The book revolves around Eve, Tom and Clovis, but things get a little darker in their second adventure for three friends with a passion for paranormal investigations. Yvette said, “I think because some of the activity is based on me and I’ve witnessed it, that’s what makes it even more scary, for me anyway, writing it.”
A moment early in the book describes an account of a particularly violent haunted person who appears to have ties to one of London’s most notorious ex-residents. Yvette tells us about the moment when the assistant principal at a haunted school is injured by a ghost: “He gets burned and that’s something I witnessed on Most Haunted.”
At this point in the book, the ghost behind these horrific hauntings is unknown to the reader, but given the book’s title it should come as no surprise if it is confirmed to be the malevolent ghost of the infamous Jack the Ripper. In 2005, Yvette and the Most Haunted team went to London’s East End to look for the Ripper-related hauntings.
It’s not just demonic burn marks that haunt the fictional east London school that serves as the primary haunted location in The Ripper of Whitechapel, there’s also a moment when wet footprints appear in a corridor.
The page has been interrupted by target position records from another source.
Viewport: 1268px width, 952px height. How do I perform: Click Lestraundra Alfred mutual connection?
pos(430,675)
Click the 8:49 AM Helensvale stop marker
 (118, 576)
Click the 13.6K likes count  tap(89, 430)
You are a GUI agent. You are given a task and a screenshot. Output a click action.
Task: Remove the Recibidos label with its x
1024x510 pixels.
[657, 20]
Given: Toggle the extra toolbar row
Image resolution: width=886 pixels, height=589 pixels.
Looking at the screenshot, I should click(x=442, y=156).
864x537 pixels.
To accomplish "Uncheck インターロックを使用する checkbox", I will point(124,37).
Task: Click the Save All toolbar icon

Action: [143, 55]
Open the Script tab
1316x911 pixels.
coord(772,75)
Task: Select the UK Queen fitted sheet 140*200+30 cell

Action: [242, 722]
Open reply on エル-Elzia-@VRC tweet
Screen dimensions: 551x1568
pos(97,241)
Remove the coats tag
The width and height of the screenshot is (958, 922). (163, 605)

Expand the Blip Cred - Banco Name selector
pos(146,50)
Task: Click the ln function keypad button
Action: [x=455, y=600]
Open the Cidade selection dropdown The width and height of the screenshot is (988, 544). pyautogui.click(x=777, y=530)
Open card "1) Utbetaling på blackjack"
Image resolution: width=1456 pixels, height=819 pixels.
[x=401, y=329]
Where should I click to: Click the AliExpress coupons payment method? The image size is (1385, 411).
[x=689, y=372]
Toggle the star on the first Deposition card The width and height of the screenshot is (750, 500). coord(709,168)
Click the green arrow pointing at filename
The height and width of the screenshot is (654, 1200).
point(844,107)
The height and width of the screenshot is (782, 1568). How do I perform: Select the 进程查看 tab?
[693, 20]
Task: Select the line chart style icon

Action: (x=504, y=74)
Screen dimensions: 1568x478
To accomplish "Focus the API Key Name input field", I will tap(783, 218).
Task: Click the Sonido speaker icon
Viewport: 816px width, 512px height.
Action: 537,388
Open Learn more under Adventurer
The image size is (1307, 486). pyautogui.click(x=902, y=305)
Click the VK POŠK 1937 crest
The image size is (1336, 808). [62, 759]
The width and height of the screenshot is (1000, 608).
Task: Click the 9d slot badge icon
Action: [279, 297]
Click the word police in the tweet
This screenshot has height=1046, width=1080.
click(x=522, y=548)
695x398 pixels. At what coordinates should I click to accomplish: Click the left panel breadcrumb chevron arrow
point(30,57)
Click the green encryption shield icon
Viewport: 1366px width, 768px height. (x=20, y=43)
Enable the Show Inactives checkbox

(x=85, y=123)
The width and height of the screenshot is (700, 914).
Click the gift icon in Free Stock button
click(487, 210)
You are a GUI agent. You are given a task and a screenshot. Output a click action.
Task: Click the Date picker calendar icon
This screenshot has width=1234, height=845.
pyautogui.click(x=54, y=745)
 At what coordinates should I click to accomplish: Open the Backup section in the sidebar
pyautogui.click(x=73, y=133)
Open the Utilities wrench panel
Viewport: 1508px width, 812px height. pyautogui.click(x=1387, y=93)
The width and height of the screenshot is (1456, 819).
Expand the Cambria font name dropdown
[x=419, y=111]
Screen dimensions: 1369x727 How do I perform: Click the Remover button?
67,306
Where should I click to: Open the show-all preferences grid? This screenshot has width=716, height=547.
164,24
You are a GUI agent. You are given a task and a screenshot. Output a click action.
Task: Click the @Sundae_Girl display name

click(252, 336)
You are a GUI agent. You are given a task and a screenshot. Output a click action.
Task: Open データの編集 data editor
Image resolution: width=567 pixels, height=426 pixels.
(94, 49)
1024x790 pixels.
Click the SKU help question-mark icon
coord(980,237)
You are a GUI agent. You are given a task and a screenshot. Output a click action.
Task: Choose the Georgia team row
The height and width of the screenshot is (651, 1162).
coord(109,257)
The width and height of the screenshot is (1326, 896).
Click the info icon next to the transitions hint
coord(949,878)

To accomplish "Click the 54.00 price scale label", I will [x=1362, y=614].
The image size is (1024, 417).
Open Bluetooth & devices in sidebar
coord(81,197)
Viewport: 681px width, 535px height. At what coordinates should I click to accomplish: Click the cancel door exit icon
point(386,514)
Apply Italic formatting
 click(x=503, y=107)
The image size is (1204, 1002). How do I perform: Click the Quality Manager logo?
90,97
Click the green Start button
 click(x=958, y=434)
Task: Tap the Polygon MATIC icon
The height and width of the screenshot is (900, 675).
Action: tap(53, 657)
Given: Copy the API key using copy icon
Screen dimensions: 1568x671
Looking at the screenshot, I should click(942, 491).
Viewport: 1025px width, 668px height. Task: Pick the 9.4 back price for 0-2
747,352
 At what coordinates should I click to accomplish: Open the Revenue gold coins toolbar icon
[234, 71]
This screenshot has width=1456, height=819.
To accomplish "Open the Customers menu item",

The television ghost hunter experienced this herself during an investigation into the Queen Mary in California.
Recalling the eerie moment when the footprints appeared next to the historic ship’s basin, Yvette said, “I’ll never forget that night when we found those little wet footprints, children’s footprints.” She added, “I remember that all stunned, especially the parapsychologist.”
In the book, the ghost hunter children are guided on their first real quest by Eve’s uncle Rufus, a keen inventor who builds his own devices to communicate with the deceased. Some of these gadgets are based on Yvette’s own wishes and ideas for ghost hunting tools, such as B. a glowing knocking board that she would like to use in the real world. She said, “I’d love to find a toy maker or someone who can actually light up these letters.” This would mean that if a spirit knocked during a vigil, a glowing plaque would be able to spell a word.
In The Ripper of Whitechapel, Yvette writes about a ghost-hunting device based on the concept of an old Victorian ghost closet originally developed by the Davenport Brothers. Yvette told us about the origin of these cupboards, which were actually curtained boxes big enough to hide several people inside. She explained: “They used to start almost like a magic trick, so both men were sitting in this closet, but they were tied down. Her hands and legs were tied. And then they played like tambourines and trumpets in there. And then, lo and behold, the doors would close and they would hear the tambourine tremble or they would hear the trumpet blow.” The method became popular in the spiritist movement, says Yvette, “it’s proven to be a really useful tool.”
The second book in the series introduces us to a new character, Anwaar Saygh, a demonologist with Syrian roots. Yvette told us, “Saygh was my grandmother’s maiden name. So my grandmother was from Homs in Syria, which unfortunately was blown up, but I really wanted to include her and also my ancestors from that side of the family.”
Yvette not only introduces us to new characters in this book, but also to new locations. The kids soon learn from Uncle Rufus that they have the support of an organization called the Society of Paranormal Investigation, which is dedicated to investigating hauntings around the world and has its secret headquarters in an old abandoned London Underground station.
Yvette recalls visiting the same network herself for an episode of Most Haunted and a live special. She said: “It’s such a spooky, spooky place and when I describe how they went down to that kind of hidden world in that lost subway station and then kind of went through the tunnels, I remember how that felt felt.”
There is still work to be done by Eve, Tom and Clovis. Yvette has already written the third part of the series, which currently has the working title The Rise Of The Pendle Witches. Yvette confessed, “I think we’re all fascinated by witches, aren’t we?”